Estratto della sentenza >>
---
Corte di Cassazione, sezione seconda civile, Sentenza 25 marzo 2019, n. 8275.
La massima estrapolata:
In tema di condominio, con riguardo all’avviso di convocazione di assemblea, posto che detto avviso deve qualificarsi quale atto di natura privata e in particolare quale atto unilaterale recettizio ai sensi dell’art. 1335 c.c., al fine di ritenere fornita la prova della decorrenza del termine dilatorio di cinque giorni antecedenti l’adunanza di prima convocazione, condizionante la validità delle deliberazioni, è sufficiente e necessario che il condominio, in applicazione della presunzione dell’art. 1335 c.c. richiamato, dimostri la data di pervenimento dell’avviso all’indirizzo del destinatario, salva la possibilità per questi di provare di essere stato, senza sua colpa, nell’impossibilità di averne notizia.
Sentenza 25 marzo 2019, n. 8275
Data udienza 4 luglio 2018
REPUBBLICA ITALIANA
IN NOME DEL POPOLO ITALIANO
LA CORTE SUPREMA DI CASSAZIONE
SEZIONE SECONDA CIVILE
Composta dagli Ill.mi Sigg.ri Magistrati:
Dott. PETITTI Stefano – Presidente
Dott. ORICCHIO Antonio – Consigliere
Dott. FALASCHI Milena – rel. Consigliere
Dott. ABETE Luigi – Consigliere
Dott. TEDESCO Giuseppe – Consigliere
ha pronunciato la seguente:
SENTENZA
sul ricorso 5790/2015 proposto da:
(OMISSIS), elettivamente domiciliata in (OMISSIS), presso lo studio dell’avvocato (OMISSIS), che la rappresenta e difende;
– ricorrente –
contro
CONDOMINIO di (OMISSIS), in persona dell’amministratore in carica e legale rappresentante, elettivamente domiciliato in (OMISSIS), presso lo studio dell’avvocato (OMISSIS), che lo rappresenta e difende;
– controricorrente –
avverso la sentenza n. 292/2014 della Corte di appello di Roma, depositata il 16/01/2014;
udita la relazione della causa svolta nell’udienza pubblica del 4 luglio 2018 dal Consigliere relatore Dott.ssa Milena Falaschi;
udito il Pubblico Ministero, in persona del Sostituto Procuratore Generale Dott. DEL CORE Sergio, che ha concluso per l’accoglimento del ricorso;
uditi gli Avv.ti (OMISSIS) (con delega dell’Avv.to (OMISSIS)), per parte ricorrente, e (OMISSIS) (con delega dell’Avv.to (OMISSIS)), per parte resistente.
SVOLGIMENTO DEL PROCESSO
La Corte di appello di Roma, in riforma della decisione di primo grado, accoglieva l’appello proposto dal Condominio di (OMISSIS) – Roma nei confronti della condomina (OMISSIS), e per l’effetto rigettava il ricorso presentato da quest’ultima ex articolo 1137 c.c., per ottenere l’annullamento di una delibera condominiale per difetto di convocazione della medesima alla relativa assemblea.
---
Materiale fornito >>
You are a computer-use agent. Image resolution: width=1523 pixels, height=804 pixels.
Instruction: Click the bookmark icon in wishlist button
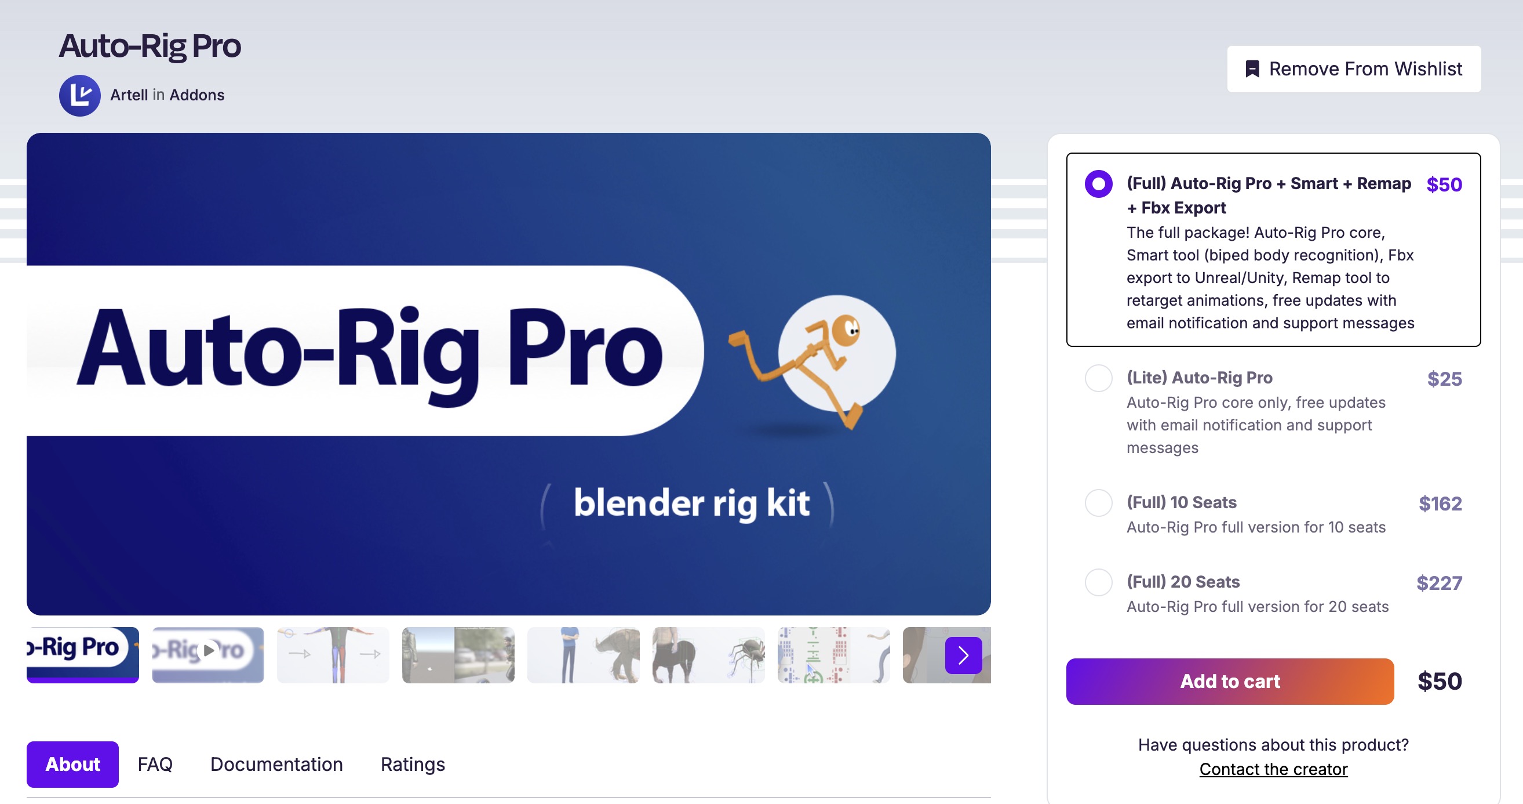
---
Consegna >> Modifica il passo della sentenza che comincia con "Corte di Cassazione, sezione" e finisce con "di averne notizia.", sostituendo "cinque giorni" con "dieci giorni". Rispondi basandoti unicamente sulla sentenza.

Risposta >>
Corte di Cassazione, sezione seconda civile, Sentenza 25 marzo 2019, n. 8275.
La massima estrapolata:
In tema di condominio, con riguardo all’avviso di convocazione di assemblea, posto che detto avviso deve qualificarsi quale atto di natura privata e in particolare quale atto unilaterale recettizio ai sensi dell’art. 1335 c.c., al fine di ritenere fornita la prova della decorrenza del termine dilatorio di dieci giorni antecedenti l’adunanza di prima convocazione, condizionante la validità delle deliberazioni, è sufficiente e necessario che il condominio, in applicazione della presunzione dell’art. 1335 c.c. richiamato, dimostri la data di pervenimento dell’avviso all’indirizzo del destinatario, salva la possibilità per questi di provare di essere stato, senza sua colpa, nell’impossibilità di averne notizia.